Previously the issue only flared up now and again, but following taking up running, the issue became a nightly (and sometimes daily) problem. When I was 17-19 I would sometimes do a sprint to alleviate the irritation in my legs, or get on my family's exercise bike, put it on a very resistant setting and pedal as hard as I could until I could go no more, which would work sometimes too, but not every time.

When at 23 things became unbearable, and I was finding myself exhausted yet unable to sleep because of the problem, I decided to break down the issue into its component parts. I was tired physically and mentally, and ready to relax and sleep, but the muscles in my legs were not letting me. So what was the answer? I found that anti-histamines did not help, they made me even more groggy, but did not stop the muscles in my legs from wanting to be used constantly. Muscle relaxers just knocked me out, and that was just overwhelming drugged up sleep, not the natural rhythm of life which I want. My leg muscles were saying 'USE ME USE ME USE ME!' while nothing else in my body was. So I decided to try a few exercises which would use just those muscles so I could relax.

The most effective thing I have found for dealing with RLS is just completely burning out the muscles in my legs with very simple (and totally free!) exercises. The one I started with was as follows:-

Lock yourself in the bathroom, or somewhere you wont be looked at like a nutcase. Then, get on tiptoes, and keeping your back completely straight and upright, bend your knees a little, until you lower yourself to the point where you can feel the irritated muscles starting to burn a little. This can just be a small bend of the knees, or right down to a 90 degree angle knee-bend. Then just hold that position until your legs are totally burned out! It takes a little self-discipline, but if you do this exercise WHILE the RLS is irritating your legs, it is just so satisfying to obliterate that agitated feeling - its like scratching a really bad itch, and making it go away. I find that counting while I do it helps alot, initially I went to 30, and then after a while was up to 100. After so many years unable to defeat the irritation, this little squat exercise (if I held it for long enough) felt so satisfying. It felt like I was obliterating, annihilating the irritating monster in my legs. Often after this exercise my legs felt wobbly and light after releasing it, but it was SO SO SO worth it to have the RLS symptoms gone, and to be able to lie down with all of my body relaxed and ready to sleep, and my legs so burned out that they couldn't do anything to stop it.

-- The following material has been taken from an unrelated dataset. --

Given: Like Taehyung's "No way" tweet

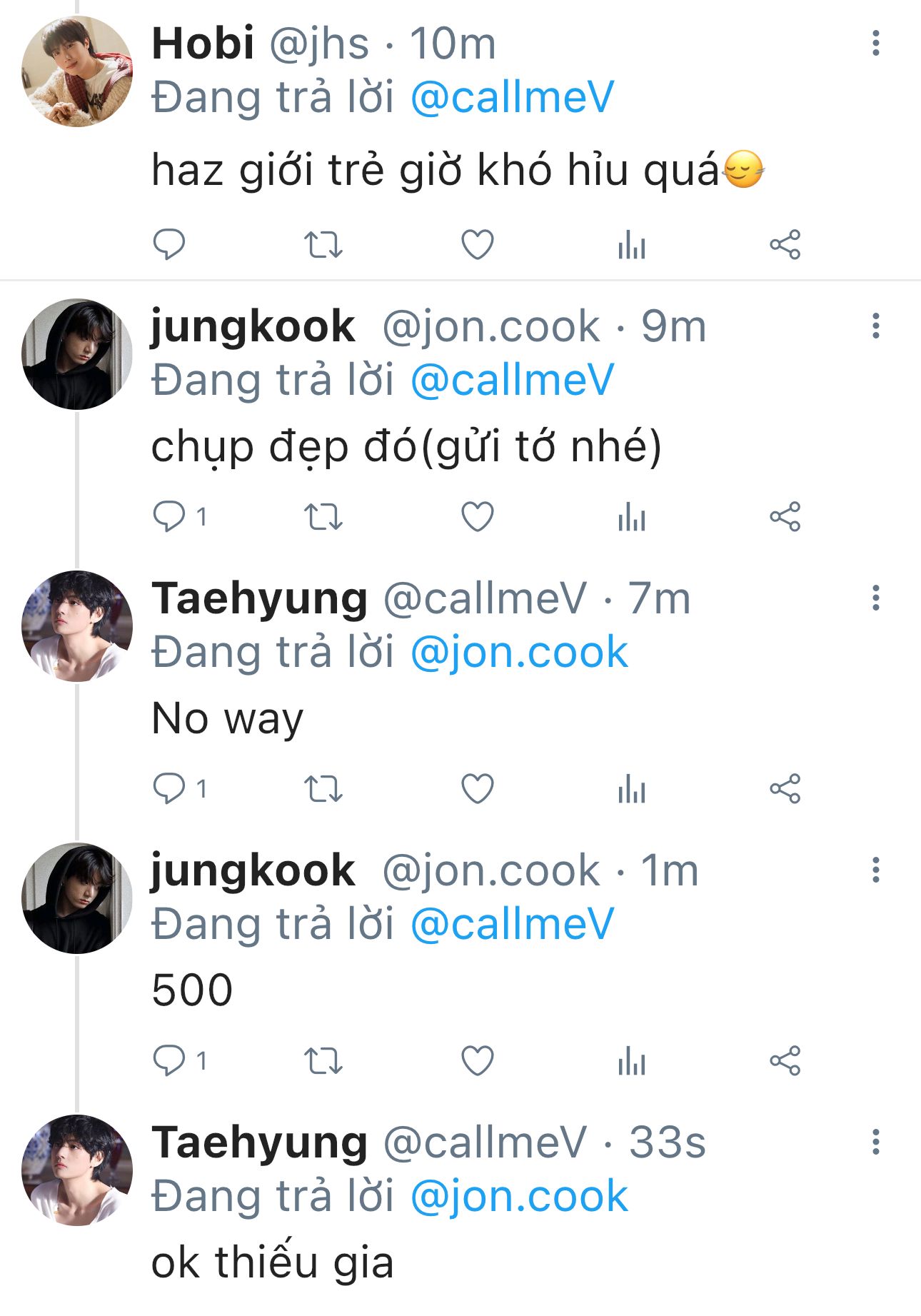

This first exercise worked great for a while for me, but as it is an exercise which burns out leg muscles, it is therefore also an exercise which builds them too. So after a while you have to go lower and hold the squat for longer to get the same burn-out effect. I got to the stage with the first leg exercise where I was holding the squat very low and counting to 300, and still not being properly burned out, so I needed a new one. Also, I simply didnt have the patience to wait that long for relief.

The second exercise (which I now use exclusively) is the wall-sit. It involves holding my back against a study wall, with my upper legs horizontal infront of me, and my lower legs vertical to the floor, as if I am a human chair set against the wall. In this exercise my upper legs take the full strain of my body weight, and although it is much harder to do than the first squat exercise, it is infinitely more satisfying and destroys the RLS symptoms more effectively than anything else I have tried. To see a diagram of this exercise do a google image search for 'wall sit'.  I now count to over 100 seconds while doing this exercise, but it works, and I am very grateful.

I have also made adjustments to my lifestyle to cope with RLS. I dont run at all anymore, instead I walk 2 miles a day, and am much more focussed on diet to lose weight. I have to still take anti-histamine medication for my allergies, but have found that the wall-sit is enough to cope with any medication-provoked flare-ups. I keep a normal routine - bed at 11 and up at 8 every day, and I find that if I have excessive stress or constantly broken routines, that tends to make RLS flare up worse than usual, so taking life a bit easier than normal is also a massive help.